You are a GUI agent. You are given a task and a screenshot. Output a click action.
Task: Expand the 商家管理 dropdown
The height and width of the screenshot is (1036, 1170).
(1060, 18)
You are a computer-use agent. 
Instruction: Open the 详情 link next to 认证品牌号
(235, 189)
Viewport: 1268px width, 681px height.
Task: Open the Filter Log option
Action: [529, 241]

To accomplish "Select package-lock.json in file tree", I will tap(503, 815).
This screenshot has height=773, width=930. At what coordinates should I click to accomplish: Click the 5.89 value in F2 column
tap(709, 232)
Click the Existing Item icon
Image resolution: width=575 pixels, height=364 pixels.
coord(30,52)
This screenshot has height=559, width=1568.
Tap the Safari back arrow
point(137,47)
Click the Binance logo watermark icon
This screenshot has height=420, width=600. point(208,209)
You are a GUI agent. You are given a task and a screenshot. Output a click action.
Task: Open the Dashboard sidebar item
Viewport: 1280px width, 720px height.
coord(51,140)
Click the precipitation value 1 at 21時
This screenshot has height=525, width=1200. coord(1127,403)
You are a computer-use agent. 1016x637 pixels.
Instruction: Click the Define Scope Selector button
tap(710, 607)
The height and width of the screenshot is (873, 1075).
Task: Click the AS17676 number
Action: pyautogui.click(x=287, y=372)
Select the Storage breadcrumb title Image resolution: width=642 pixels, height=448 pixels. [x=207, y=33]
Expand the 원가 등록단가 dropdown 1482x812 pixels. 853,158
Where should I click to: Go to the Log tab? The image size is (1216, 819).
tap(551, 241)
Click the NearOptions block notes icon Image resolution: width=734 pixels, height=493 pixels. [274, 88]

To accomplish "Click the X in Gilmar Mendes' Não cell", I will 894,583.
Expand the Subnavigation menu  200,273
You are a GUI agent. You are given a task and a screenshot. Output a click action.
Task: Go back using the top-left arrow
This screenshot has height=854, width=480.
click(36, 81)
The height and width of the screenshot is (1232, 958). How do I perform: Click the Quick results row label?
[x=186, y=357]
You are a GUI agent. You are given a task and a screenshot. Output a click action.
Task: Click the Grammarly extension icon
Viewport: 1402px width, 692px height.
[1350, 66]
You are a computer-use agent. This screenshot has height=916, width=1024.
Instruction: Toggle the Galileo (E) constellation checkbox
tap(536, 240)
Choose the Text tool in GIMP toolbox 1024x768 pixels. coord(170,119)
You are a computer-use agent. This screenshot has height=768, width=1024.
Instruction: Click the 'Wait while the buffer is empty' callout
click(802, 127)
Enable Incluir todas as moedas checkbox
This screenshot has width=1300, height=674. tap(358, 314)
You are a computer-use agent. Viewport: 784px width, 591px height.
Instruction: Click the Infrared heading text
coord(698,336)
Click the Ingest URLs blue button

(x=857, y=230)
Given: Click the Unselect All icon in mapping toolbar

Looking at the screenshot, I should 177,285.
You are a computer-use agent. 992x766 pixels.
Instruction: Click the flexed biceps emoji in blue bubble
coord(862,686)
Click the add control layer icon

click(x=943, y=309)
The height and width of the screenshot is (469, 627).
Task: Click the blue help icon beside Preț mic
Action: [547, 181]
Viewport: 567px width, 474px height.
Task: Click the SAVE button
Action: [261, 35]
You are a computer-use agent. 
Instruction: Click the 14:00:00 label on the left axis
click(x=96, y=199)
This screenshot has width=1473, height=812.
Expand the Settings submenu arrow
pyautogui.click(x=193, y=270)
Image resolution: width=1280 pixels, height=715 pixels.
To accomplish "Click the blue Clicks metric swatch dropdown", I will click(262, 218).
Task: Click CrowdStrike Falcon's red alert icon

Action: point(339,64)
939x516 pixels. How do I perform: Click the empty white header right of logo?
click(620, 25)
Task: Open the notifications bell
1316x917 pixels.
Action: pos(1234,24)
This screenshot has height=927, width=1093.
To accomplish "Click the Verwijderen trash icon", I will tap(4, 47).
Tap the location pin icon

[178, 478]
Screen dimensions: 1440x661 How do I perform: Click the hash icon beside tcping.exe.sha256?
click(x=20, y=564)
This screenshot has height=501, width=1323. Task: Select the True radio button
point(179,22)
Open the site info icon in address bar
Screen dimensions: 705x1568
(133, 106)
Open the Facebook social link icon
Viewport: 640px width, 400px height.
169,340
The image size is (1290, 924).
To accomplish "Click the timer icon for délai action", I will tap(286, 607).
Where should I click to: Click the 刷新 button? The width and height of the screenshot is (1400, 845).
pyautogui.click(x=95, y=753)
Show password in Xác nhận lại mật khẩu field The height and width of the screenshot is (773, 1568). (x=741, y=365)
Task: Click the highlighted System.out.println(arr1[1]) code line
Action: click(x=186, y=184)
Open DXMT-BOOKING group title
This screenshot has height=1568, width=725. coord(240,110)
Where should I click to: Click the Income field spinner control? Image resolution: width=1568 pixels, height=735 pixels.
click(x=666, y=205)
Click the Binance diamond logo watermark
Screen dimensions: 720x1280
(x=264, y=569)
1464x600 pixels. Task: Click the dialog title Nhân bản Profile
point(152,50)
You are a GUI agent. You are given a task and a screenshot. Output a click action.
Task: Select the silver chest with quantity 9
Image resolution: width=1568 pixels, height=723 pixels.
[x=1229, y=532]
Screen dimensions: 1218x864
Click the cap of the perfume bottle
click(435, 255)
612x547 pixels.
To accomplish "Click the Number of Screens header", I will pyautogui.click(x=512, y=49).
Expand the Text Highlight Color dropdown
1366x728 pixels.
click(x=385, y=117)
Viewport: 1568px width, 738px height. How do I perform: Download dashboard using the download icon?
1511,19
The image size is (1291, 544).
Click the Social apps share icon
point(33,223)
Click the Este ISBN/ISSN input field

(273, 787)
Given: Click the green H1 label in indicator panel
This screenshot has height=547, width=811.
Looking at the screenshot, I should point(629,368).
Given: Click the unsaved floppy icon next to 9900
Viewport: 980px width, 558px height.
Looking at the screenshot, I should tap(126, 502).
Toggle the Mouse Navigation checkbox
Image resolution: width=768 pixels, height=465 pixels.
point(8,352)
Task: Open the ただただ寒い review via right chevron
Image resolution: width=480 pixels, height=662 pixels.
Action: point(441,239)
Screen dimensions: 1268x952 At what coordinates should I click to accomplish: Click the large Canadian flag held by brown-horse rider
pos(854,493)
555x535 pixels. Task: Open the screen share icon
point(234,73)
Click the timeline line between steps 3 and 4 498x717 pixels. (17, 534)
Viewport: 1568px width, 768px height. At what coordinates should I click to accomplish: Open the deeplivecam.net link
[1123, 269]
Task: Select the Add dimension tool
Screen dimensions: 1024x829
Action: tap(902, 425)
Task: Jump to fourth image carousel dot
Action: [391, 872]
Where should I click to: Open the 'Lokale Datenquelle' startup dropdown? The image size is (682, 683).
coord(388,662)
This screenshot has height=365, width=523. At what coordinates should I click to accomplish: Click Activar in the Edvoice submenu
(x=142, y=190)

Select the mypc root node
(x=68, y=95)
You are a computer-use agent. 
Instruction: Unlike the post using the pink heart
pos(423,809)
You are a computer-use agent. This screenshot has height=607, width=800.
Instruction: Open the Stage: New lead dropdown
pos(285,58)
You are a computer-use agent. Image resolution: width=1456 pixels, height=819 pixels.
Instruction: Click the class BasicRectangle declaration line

§ Task to carry out: Transcribe every record above word for word.

§ Answer area:
You are a GUI agent. You are given a task and a screenshot. Output a click action.
Task: Expand the 商家管理 dropdown
The height and width of the screenshot is (1036, 1170).
(1060, 18)
You are a computer-use agent. 
Instruction: Open the 详情 link next to 认证品牌号
(235, 189)
Viewport: 1268px width, 681px height.
Task: Open the Filter Log option
Action: [529, 241]

To accomplish "Select package-lock.json in file tree", I will tap(503, 815).
This screenshot has height=773, width=930. At what coordinates should I click to accomplish: Click the 5.89 value in F2 column
tap(709, 232)
Click the Existing Item icon
Image resolution: width=575 pixels, height=364 pixels.
coord(30,52)
This screenshot has height=559, width=1568.
Tap the Safari back arrow
point(137,47)
Click the Binance logo watermark icon
This screenshot has height=420, width=600. point(208,209)
You are a GUI agent. You are given a task and a screenshot. Output a click action.
Task: Open the Dashboard sidebar item
Viewport: 1280px width, 720px height.
coord(51,140)
Click the precipitation value 1 at 21時
This screenshot has height=525, width=1200. coord(1127,403)
You are a computer-use agent. 1016x637 pixels.
Instruction: Click the Define Scope Selector button
tap(710, 607)
The height and width of the screenshot is (873, 1075).
Task: Click the AS17676 number
Action: pyautogui.click(x=287, y=372)
Select the Storage breadcrumb title Image resolution: width=642 pixels, height=448 pixels. [x=207, y=33]
Expand the 원가 등록단가 dropdown 1482x812 pixels. 853,158
Where should I click to: Go to the Log tab? The image size is (1216, 819).
tap(551, 241)
Click the NearOptions block notes icon Image resolution: width=734 pixels, height=493 pixels. [274, 88]

To accomplish "Click the X in Gilmar Mendes' Não cell", I will 894,583.
Expand the Subnavigation menu  200,273
You are a GUI agent. You are given a task and a screenshot. Output a click action.
Task: Go back using the top-left arrow
This screenshot has height=854, width=480.
click(36, 81)
The height and width of the screenshot is (1232, 958). How do I perform: Click the Quick results row label?
[x=186, y=357]
You are a GUI agent. You are given a task and a screenshot. Output a click action.
Task: Click the Grammarly extension icon
Viewport: 1402px width, 692px height.
[1350, 66]
You are a computer-use agent. This screenshot has height=916, width=1024.
Instruction: Toggle the Galileo (E) constellation checkbox
tap(536, 240)
Choose the Text tool in GIMP toolbox 1024x768 pixels. coord(170,119)
You are a computer-use agent. This screenshot has height=768, width=1024.
Instruction: Click the 'Wait while the buffer is empty' callout
click(802, 127)
Enable Incluir todas as moedas checkbox
This screenshot has width=1300, height=674. tap(358, 314)
You are a computer-use agent. Viewport: 784px width, 591px height.
Instruction: Click the Infrared heading text
coord(698,336)
Click the Ingest URLs blue button

(x=857, y=230)
Given: Click the Unselect All icon in mapping toolbar

Looking at the screenshot, I should 177,285.
You are a computer-use agent. 992x766 pixels.
Instruction: Click the flexed biceps emoji in blue bubble
coord(862,686)
Click the add control layer icon

click(x=943, y=309)
The height and width of the screenshot is (469, 627).
Task: Click the blue help icon beside Preț mic
Action: [547, 181]
Viewport: 567px width, 474px height.
Task: Click the SAVE button
Action: [261, 35]
You are a computer-use agent. 
Instruction: Click the 14:00:00 label on the left axis
click(x=96, y=199)
This screenshot has width=1473, height=812.
Expand the Settings submenu arrow
pyautogui.click(x=193, y=270)
Image resolution: width=1280 pixels, height=715 pixels.
To accomplish "Click the blue Clicks metric swatch dropdown", I will click(262, 218).
Task: Click CrowdStrike Falcon's red alert icon

Action: point(339,64)
939x516 pixels. How do I perform: Click the empty white header right of logo?
click(620, 25)
Task: Open the notifications bell
1316x917 pixels.
Action: pos(1234,24)
This screenshot has height=927, width=1093.
To accomplish "Click the Verwijderen trash icon", I will tap(4, 47).
Tap the location pin icon

[178, 478]
Screen dimensions: 1440x661 How do I perform: Click the hash icon beside tcping.exe.sha256?
click(x=20, y=564)
This screenshot has height=501, width=1323. Task: Select the True radio button
point(179,22)
Open the site info icon in address bar
Screen dimensions: 705x1568
(133, 106)
Open the Facebook social link icon
Viewport: 640px width, 400px height.
169,340
The image size is (1290, 924).
To accomplish "Click the timer icon for délai action", I will tap(286, 607).
Where should I click to: Click the 刷新 button? The width and height of the screenshot is (1400, 845).
pyautogui.click(x=95, y=753)
Show password in Xác nhận lại mật khẩu field The height and width of the screenshot is (773, 1568). (x=741, y=365)
Task: Click the highlighted System.out.println(arr1[1]) code line
Action: click(x=186, y=184)
Open DXMT-BOOKING group title
This screenshot has height=1568, width=725. coord(240,110)
Where should I click to: Click the Income field spinner control? Image resolution: width=1568 pixels, height=735 pixels.
click(x=666, y=205)
Click the Binance diamond logo watermark
Screen dimensions: 720x1280
(x=264, y=569)
1464x600 pixels. Task: Click the dialog title Nhân bản Profile
point(152,50)
You are a GUI agent. You are given a task and a screenshot. Output a click action.
Task: Select the silver chest with quantity 9
Image resolution: width=1568 pixels, height=723 pixels.
[x=1229, y=532]
Screen dimensions: 1218x864
Click the cap of the perfume bottle
click(435, 255)
612x547 pixels.
To accomplish "Click the Number of Screens header", I will pyautogui.click(x=512, y=49).
Expand the Text Highlight Color dropdown
1366x728 pixels.
click(x=385, y=117)
Viewport: 1568px width, 738px height. How do I perform: Download dashboard using the download icon?
1511,19
The image size is (1291, 544).
Click the Social apps share icon
point(33,223)
Click the Este ISBN/ISSN input field

(273, 787)
Given: Click the green H1 label in indicator panel
This screenshot has height=547, width=811.
Looking at the screenshot, I should point(629,368).
Given: Click the unsaved floppy icon next to 9900
Viewport: 980px width, 558px height.
Looking at the screenshot, I should tap(126, 502).
Toggle the Mouse Navigation checkbox
Image resolution: width=768 pixels, height=465 pixels.
point(8,352)
Task: Open the ただただ寒い review via right chevron
Image resolution: width=480 pixels, height=662 pixels.
Action: point(441,239)
Screen dimensions: 1268x952 At what coordinates should I click to accomplish: Click the large Canadian flag held by brown-horse rider
pos(854,493)
555x535 pixels. Task: Open the screen share icon
point(234,73)
Click the timeline line between steps 3 and 4 498x717 pixels. (17, 534)
Viewport: 1568px width, 768px height. At what coordinates should I click to accomplish: Open the deeplivecam.net link
[1123, 269]
Task: Select the Add dimension tool
Screen dimensions: 1024x829
Action: tap(902, 425)
Task: Jump to fourth image carousel dot
Action: [391, 872]
Where should I click to: Open the 'Lokale Datenquelle' startup dropdown? The image size is (682, 683).
coord(388,662)
This screenshot has height=365, width=523. At what coordinates should I click to accomplish: Click Activar in the Edvoice submenu
(x=142, y=190)

Select the mypc root node
(x=68, y=95)
You are a computer-use agent. 
Instruction: Unlike the post using the pink heart
pos(423,809)
You are a computer-use agent. This screenshot has height=607, width=800.
Instruction: Open the Stage: New lead dropdown
pos(285,58)
You are a computer-use agent. Image resolution: width=1456 pixels, height=819 pixels.
Instruction: Click the class BasicRectangle declaration line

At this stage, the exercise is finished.